ZFIN ID: ZDB-PUB-060313-16
The Fanconi anemia gene network is conserved from zebrafish to human
Titus, T.A., Selvig, D.R., Qin, B., Wilson, C., Starks, A.M., Roe, B.A., and Postlethwait, J.H.
Date: 2006
Source: Gene   371(2): 211-223 (Journal)
Registered Authors: Postlethwait, John H., Starks, Amber M., Titus, Tom A., Wilson, Catherine
Keywords: Genome integrity, DNA repair, Danio rerio, Conserved synteny, Complex trait, Hydrophobicity, Ciona, Tetraodo
MeSH Terms:
  • Amino Acid Sequence
  • Animals
  • Chromosomes, Artificial, Bacterial
  • Fanconi Anemia/genetics*
  • Fanconi Anemia Complementation Group D2 Protein/genetics*
  • Humans
  • Molecular Sequence Data
  • Sequence Homology, Amino Acid
  • Zebrafish/genetics*
PubMed: 16515849 Full text @ Gene
Fanconi anemia (FA) is a complex disease involving nine identified and two unidentified loci that define a network essential for maintaining genomic stability.
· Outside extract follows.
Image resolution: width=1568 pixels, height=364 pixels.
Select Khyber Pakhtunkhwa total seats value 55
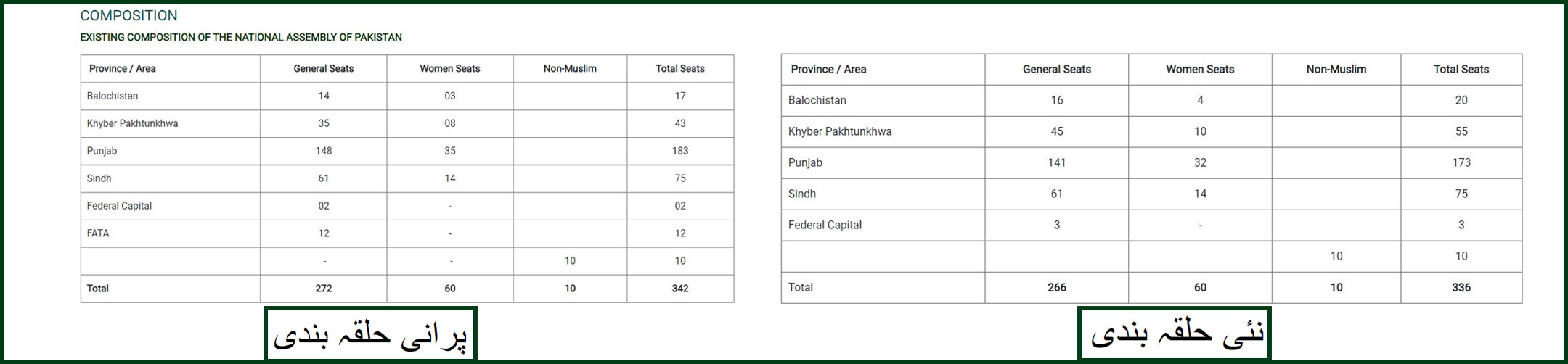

To test the hypothesis that the FA network is conserved in vertebrate genomes, we cloned and sequenced zebrafish (Danio rerio) cDNAs and/or genomic BAC clones orthologous to all nine cloned FA genes (FANCA, FANCB, FANCC, FANCD1, FANCD2, FANCE, FANCF, FANCG, and FANCL), and identified orthologs in the genome database for the pufferfish Tetraodon nigroviridis. Genomic organization of exons and introns was nearly identical between zebrafish and human for all genes examined. Hydrophobicity plots revealed conservation of FA protein structure. Evolutionarily conserved regions identified functionally important domains, since many amino acid residues mutated in human disease alleles or shown to be critical in targeted mutagenesis studies are identical in zebrafish and human. Comparative genomic analysis demonstrated conserved syntenies for all FA genes. We conclude that the FA gene network has remained intact since the last common ancestor of zebrafish and human lineages. The application of powerful genetic, cellular, and embryological methodologies make zebrafish a useful model for discovering FA gene functions, identifying new genes in the network, and identifying therapeutic compounds.